● **Stated task a**: Pull out each line of the records below that contains the string "should".

● **Selected passage**:
-- start --
Women in Tihar Jail say NO! to the State’s criminal neglect and abuse

612 women refused to accept death in life in Tihar Jail, New Delhi’s Central Jail. 612 women prisoners in Tihar Jail, South Asia’s largest prison, informed the State that they had been in prison awaiting trial for more than half of the maximum sentence for their various crimes. On Thursday, July 8, responding to a letter by Supreme Court Justice Kurian Joseph, the Delhi High Court decided to take over. Justice Joseph had written directly to the Delhi High Court Chief Justice G. Rohini, the High Court’s first woman Chief Justice, “earnestly” requesting her “to take up the matter appropriately so that the cry for justice is answered in accordance with law with the promptitude with which a mother responds to the cry of her child”.

In a plea to Justice Joseph, the 612 women in Tihar Jail described the cruel separation from their children six years and older; the severe overcrowding of the women’s jail; the insufferable delay in disposal of their cases; the unjust bail bonds conditions; the “lack of sympathy” from the jailhouse courts and doctors; and the inadequacy of legal aid made available to women prisoners.
-- end --
● **Stated task b**:
Answer these questions using the text on the women prisoners of Tihar Jail:
(i) How many women prisoners in Tihar Jail took part in the plea?
(ii) On what day and date did the Delhi High Court decide to take over the matter?
(iii) From children of what age did the women describe being cruelly separated?

● **Supplied material**:
-- start --
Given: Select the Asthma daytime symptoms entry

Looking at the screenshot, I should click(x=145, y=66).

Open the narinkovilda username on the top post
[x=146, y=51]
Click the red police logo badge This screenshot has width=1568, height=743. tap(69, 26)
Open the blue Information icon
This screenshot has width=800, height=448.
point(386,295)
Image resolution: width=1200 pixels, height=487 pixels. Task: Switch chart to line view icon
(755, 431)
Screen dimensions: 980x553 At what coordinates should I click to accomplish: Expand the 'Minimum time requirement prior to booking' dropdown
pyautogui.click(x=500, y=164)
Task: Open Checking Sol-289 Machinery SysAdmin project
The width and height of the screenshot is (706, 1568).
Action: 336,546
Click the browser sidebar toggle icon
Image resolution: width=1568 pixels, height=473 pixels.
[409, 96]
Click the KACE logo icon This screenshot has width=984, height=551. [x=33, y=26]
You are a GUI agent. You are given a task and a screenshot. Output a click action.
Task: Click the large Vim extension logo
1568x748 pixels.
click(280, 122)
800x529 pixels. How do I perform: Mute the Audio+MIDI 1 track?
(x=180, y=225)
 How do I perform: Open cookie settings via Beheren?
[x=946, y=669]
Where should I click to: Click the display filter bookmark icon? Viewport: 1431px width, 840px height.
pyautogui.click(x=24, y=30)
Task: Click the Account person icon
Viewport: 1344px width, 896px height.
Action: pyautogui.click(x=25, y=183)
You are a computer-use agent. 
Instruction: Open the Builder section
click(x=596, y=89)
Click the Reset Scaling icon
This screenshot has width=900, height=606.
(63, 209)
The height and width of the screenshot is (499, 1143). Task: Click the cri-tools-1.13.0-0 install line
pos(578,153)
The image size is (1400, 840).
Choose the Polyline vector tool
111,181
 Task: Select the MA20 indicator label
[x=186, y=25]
-- end --
● **Task response a**:
Looking at the screenshot, I should click(x=145, y=66).
Screen dimensions: 980x553 At what coordinates should I click to accomplish: Expand the 'Minimum time requirement prior to booking' dropdown
Where should I click to: Click the display filter bookmark icon? Viewport: 1431px width, 840px height.

● **Task response b**:
(i) 612 women.
(ii) Thursday, July 8.
(iii) Six years and older.